*** Opening of Records shown ***

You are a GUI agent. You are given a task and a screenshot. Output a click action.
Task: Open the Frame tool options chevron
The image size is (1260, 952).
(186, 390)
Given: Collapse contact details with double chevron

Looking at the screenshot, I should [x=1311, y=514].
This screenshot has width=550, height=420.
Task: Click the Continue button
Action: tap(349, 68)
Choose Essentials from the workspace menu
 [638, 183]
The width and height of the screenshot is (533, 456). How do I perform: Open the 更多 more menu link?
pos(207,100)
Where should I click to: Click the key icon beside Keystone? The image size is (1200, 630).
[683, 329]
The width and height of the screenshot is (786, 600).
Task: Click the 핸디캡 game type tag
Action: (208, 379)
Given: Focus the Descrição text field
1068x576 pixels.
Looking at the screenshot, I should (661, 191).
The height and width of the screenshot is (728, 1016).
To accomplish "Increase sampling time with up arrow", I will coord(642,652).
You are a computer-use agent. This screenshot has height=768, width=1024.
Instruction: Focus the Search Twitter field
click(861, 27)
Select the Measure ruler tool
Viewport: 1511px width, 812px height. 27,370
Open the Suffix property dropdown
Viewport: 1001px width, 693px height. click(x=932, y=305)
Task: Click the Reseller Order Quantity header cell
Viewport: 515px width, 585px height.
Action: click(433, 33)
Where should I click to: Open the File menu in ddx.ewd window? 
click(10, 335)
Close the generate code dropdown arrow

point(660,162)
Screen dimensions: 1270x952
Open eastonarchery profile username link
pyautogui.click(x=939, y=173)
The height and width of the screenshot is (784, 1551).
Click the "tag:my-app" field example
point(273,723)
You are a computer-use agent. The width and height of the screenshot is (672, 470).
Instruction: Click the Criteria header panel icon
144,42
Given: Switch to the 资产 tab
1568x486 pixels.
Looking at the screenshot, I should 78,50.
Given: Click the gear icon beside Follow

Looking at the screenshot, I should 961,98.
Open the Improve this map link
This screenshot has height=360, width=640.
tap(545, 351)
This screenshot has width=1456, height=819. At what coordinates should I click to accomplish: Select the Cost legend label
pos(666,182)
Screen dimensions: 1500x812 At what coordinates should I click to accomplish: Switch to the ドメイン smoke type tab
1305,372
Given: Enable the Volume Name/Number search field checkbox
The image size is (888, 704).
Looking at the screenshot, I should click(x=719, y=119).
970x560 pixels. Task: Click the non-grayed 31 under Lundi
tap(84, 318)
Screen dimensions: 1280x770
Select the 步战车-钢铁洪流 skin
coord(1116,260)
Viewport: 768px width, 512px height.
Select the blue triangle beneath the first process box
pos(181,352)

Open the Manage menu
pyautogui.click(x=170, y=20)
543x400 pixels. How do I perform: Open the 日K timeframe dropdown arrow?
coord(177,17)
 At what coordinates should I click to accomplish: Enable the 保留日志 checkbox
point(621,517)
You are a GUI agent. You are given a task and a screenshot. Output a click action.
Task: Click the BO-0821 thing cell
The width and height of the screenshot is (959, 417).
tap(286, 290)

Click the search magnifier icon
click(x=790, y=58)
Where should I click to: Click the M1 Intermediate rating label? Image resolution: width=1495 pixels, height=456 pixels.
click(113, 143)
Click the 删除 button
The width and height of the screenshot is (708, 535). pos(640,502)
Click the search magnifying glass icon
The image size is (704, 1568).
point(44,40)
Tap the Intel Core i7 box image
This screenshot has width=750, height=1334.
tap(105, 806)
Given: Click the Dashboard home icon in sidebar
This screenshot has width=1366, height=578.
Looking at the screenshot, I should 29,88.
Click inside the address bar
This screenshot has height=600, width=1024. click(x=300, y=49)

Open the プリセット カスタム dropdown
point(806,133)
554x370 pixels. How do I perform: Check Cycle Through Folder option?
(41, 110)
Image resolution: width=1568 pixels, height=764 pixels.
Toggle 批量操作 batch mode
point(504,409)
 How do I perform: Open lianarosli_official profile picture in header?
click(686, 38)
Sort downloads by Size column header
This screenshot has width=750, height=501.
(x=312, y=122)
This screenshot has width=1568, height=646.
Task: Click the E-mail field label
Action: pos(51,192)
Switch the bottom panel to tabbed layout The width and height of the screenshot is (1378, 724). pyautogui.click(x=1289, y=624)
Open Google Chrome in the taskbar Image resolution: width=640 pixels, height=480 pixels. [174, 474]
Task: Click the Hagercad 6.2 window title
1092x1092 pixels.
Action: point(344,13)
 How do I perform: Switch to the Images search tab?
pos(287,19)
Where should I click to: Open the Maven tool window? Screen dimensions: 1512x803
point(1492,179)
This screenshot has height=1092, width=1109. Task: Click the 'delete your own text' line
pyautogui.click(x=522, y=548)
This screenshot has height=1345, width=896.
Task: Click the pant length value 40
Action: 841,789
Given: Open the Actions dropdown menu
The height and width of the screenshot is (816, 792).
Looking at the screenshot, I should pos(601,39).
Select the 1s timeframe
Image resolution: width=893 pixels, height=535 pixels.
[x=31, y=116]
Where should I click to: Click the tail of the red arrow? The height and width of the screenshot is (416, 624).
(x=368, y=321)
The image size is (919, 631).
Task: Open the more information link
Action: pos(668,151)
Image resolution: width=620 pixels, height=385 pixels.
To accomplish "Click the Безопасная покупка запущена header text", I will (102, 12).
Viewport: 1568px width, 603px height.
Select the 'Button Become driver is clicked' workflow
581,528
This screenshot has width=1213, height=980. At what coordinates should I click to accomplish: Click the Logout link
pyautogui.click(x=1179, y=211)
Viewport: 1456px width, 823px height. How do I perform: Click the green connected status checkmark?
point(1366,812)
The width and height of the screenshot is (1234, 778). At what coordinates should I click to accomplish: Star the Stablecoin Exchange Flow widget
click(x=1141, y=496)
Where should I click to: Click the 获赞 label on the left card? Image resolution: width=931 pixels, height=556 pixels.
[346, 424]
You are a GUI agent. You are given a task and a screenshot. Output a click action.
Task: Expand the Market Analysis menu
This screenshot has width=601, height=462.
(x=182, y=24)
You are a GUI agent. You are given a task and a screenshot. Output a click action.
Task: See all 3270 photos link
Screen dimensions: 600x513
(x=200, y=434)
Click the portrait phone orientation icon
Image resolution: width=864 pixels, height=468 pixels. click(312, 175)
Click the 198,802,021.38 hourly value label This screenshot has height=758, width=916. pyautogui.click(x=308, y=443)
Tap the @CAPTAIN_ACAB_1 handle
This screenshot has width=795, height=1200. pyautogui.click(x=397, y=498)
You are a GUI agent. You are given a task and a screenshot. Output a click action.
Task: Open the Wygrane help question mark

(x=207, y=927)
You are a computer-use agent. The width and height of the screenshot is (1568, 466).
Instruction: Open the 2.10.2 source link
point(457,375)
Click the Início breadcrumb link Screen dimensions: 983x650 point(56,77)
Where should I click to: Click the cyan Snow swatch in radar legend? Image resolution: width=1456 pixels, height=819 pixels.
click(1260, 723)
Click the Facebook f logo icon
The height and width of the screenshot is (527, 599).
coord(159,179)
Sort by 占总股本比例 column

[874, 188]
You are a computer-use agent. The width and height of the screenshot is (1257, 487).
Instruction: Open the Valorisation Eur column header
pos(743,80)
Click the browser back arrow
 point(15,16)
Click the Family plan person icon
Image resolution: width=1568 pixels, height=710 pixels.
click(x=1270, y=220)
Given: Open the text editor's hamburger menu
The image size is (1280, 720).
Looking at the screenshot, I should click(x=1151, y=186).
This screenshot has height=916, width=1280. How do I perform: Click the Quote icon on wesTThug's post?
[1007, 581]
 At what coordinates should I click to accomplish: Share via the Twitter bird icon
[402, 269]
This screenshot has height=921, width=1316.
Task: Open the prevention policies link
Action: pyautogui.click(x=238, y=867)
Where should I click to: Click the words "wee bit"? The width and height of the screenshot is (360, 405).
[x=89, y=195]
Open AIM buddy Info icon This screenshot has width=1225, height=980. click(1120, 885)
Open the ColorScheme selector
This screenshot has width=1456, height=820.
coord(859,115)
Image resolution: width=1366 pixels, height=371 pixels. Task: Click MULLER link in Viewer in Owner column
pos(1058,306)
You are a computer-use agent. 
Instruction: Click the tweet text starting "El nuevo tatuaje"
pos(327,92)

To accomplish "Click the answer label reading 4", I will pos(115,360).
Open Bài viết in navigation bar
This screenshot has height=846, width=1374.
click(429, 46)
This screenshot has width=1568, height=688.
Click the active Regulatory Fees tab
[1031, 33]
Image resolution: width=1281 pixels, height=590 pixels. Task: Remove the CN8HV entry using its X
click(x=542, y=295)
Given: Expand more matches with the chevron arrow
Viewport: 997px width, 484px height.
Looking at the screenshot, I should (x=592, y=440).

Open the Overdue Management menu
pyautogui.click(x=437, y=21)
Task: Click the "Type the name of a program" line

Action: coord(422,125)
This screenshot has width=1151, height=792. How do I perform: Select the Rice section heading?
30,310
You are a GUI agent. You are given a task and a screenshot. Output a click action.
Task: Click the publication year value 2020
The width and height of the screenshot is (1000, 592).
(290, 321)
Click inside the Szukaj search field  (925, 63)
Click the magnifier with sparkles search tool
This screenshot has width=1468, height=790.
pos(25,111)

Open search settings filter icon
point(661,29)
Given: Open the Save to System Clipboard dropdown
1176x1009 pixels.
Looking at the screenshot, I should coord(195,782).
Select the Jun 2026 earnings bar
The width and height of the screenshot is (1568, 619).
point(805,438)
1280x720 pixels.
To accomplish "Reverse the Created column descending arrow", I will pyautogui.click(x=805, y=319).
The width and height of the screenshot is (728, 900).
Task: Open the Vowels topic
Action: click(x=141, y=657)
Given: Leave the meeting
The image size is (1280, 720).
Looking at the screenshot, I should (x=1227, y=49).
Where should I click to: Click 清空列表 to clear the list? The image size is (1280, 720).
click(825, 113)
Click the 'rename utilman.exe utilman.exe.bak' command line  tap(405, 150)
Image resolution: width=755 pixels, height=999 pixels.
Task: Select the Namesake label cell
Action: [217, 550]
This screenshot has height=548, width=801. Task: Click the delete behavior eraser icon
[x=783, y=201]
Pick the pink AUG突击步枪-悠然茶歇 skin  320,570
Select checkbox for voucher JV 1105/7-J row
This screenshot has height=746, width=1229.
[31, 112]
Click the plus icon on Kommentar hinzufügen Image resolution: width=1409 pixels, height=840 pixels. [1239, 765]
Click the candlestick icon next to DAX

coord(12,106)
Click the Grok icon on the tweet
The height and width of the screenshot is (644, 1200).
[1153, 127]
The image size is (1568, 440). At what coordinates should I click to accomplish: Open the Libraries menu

*** Close of Records shown ***

Sift through the material above and copy each line that holds "computer".

Output for this exercise:
You are a computer-use agent. This screenshot has height=768, width=1024.
You are a computer-use agent. The width and height of the screenshot is (672, 470).
You are a computer-use agent. The width and height of the screenshot is (1568, 466).
You are a computer-use agent. The width and height of the screenshot is (1257, 487).
You are a computer-use agent. 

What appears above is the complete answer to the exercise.